Ahhh, Adorno. @psychicarts.com

pms laflame at mindspring.com
Tue Dec 29 05:59:03 PST 1998



> What is particularly noteworthy is the poverty
>of the materials from which such new perception has been fashioned; for the
>ear is the most archaic of the senses, and instrumental sounds are far more
>abstract and inexpressive than words or visual symbols. Yet in one of those
>paradoxical reversals that characterize the dialectical process, it is
>precisely this primitive, regressive starting point that determines the
>development of the most complex of the arts.
>
This writing is very clear, nicely done, bullshit. It only makes sense that music allows for complexity. Language is soooooo inadequete in expressing experience. It is openness to the primitive and regressive that allows us to appreciate the real truth of existence. And yes, I've always liked R.D. Laing.


>The fact that the production of so-called classical records has
>become a big business in the present day should not make us lose sight of
>the privileged relationship between the golden age of Western music and a
>Central Europe in which a significant proportion of the collectivity
>performed music and knew it from the inside, in a qualitatively different
>fashion from the passive consumers of our own time. In much the same way
>such a genre as the epistolary novel loses its very reason for being and
>its social as well as linguistic basis in a period when letter writing is
>no longer an important everyday activity and an institutionalized form of
>communication. So also certain types of lyric poetry vanish from cultures
>in which conversation and verbal expression are colorless and without life,
>lacking in any capacity for those twin forms of expansion which are
>eloquence or figuration.
>

This comes off like someone who doesn't realize that social and economic justice have a primary role in the change of musical audience. But that couldn't be true, could it?


>So it is that Western music at the very outset marks itself off from the
>culture as a whole, reconstitutes itself as a selfcontained and autonomous
>sphere at distance from the everyday social life of the period and
>developing, as it were, parallel to it. Not only does music thereby acquire
>an internal history of its own, but it also begins to duplicate on a
>smaller scale all the structures and levels of the social and economic
>macrocosm itself, and displays its own internal dialectic, its own
>producers and consumers, its own infrastructure.
>

Jeez, what an imperialist snob. What about Sumo wrestling, that's a world in itself, as I'm sure many other eastern idioms were.
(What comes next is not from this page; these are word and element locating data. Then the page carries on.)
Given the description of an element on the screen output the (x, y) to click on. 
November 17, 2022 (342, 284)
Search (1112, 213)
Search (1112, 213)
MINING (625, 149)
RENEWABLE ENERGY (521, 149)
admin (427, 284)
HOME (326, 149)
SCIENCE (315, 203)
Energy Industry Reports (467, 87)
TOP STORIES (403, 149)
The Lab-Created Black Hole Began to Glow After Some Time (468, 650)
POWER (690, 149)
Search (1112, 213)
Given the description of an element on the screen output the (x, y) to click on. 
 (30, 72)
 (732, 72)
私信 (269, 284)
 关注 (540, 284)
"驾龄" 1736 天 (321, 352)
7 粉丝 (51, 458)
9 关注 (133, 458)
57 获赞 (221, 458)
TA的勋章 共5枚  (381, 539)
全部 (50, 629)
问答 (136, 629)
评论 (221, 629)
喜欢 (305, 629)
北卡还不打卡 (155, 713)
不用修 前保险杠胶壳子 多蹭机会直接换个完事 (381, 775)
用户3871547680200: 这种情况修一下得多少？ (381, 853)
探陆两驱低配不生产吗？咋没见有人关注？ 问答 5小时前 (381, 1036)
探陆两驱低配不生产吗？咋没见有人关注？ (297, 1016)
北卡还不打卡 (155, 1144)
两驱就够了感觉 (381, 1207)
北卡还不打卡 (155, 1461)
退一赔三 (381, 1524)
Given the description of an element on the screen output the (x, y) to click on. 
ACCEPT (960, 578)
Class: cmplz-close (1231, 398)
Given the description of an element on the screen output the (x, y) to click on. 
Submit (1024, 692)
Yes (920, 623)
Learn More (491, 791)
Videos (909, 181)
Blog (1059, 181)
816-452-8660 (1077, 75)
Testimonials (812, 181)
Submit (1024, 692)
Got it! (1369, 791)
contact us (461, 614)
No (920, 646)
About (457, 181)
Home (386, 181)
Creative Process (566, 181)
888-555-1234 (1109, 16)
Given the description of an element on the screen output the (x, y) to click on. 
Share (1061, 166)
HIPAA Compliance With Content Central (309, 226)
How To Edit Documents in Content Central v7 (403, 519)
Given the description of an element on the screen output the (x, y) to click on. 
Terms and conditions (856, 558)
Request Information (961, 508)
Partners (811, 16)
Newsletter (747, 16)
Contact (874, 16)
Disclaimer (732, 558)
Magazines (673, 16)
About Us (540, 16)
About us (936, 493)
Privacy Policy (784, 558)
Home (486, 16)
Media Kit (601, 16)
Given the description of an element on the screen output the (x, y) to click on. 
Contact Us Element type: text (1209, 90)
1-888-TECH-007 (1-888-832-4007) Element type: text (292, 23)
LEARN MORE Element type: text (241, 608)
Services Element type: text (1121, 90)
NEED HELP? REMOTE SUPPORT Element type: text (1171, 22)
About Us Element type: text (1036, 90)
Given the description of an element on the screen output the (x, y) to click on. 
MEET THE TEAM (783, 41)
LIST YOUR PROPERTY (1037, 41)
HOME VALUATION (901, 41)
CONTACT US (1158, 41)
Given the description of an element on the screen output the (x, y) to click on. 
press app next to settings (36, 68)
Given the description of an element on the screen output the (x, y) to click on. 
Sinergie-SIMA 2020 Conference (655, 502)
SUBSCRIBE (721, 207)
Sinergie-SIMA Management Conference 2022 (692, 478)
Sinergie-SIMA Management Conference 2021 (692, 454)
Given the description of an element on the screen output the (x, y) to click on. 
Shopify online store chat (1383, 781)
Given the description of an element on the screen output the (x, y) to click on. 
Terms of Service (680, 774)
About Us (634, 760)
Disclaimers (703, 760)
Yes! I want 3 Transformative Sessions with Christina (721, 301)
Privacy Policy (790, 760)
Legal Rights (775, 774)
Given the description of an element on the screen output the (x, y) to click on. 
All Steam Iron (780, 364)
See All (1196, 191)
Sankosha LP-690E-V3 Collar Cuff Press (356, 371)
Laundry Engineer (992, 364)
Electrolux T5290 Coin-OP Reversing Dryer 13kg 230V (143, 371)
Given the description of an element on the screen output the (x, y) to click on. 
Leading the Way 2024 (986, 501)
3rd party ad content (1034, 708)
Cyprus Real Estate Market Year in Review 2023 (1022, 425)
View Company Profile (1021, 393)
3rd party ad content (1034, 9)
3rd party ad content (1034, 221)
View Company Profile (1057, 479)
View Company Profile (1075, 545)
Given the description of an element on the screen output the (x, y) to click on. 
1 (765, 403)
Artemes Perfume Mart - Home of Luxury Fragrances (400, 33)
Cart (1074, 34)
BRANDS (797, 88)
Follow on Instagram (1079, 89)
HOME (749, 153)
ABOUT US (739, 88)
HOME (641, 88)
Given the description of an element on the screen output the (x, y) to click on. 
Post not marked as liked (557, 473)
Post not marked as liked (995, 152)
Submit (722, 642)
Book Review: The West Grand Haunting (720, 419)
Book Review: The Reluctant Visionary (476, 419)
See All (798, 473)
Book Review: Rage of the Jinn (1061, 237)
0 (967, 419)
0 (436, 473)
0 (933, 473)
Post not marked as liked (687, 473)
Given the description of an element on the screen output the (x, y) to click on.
>weird" falsetto effects of
>Schoenberg), what happens to the violin is to be taken as a sign of the
>determination to express what crushes the individual, to pass from the
>sentimentalization of individual distress to a new, postindividualistic
>framework.
>

I gotta get some of this stuff! Sounds great.


>replaces the living warmth of the older instrument, which
>expressed life, where the newer one merely simulates it.
>
What a bunch of elitist crap. I've got a tuba solo on a Carla Bley album that almost makes ya cry.


>And if musical forms evolve in response to their public (church and salon
>music being little by little supplanted by middle-class spectator forms),
>
Almost sounds like he yearns for a time when the rabble didn't bother their betters.


>The Jameson quote is interesting. I'm not familiar with Jameson. Is this
>essay relatively recent? His comments on the nature of polyphony and monody,
>or rather his idea of what is "natural" and "unnatural" in each, would be
>hard to excuse if expressed in a time such as our own, in which it is really
>not TOO difficult to hear, say, classical Indian music. For, there is an
>example of music which is not polyphonic, yet manifests the same "concert"
>psychology that he attributes purely to the Western (European) polyphonic
>world. In short, these comments ignore the reality of music as it is, not to
>mention their apparent and too convetional cultural bias. You might do
>better examining this for yourself, rather than relying on Jameson's
>authority.
>
>Daniel

I think Jameson is trying to justify the difficulty of Adorno's writing here, by saying that you shouldn't question something without a privilaged position of exposure ie, you know all the background, and everything the author knows. Reminds me of the nuns I used to drive batty on Tues. afternoons.

You're right Doug, the writing is flawless, but the motives are suspect.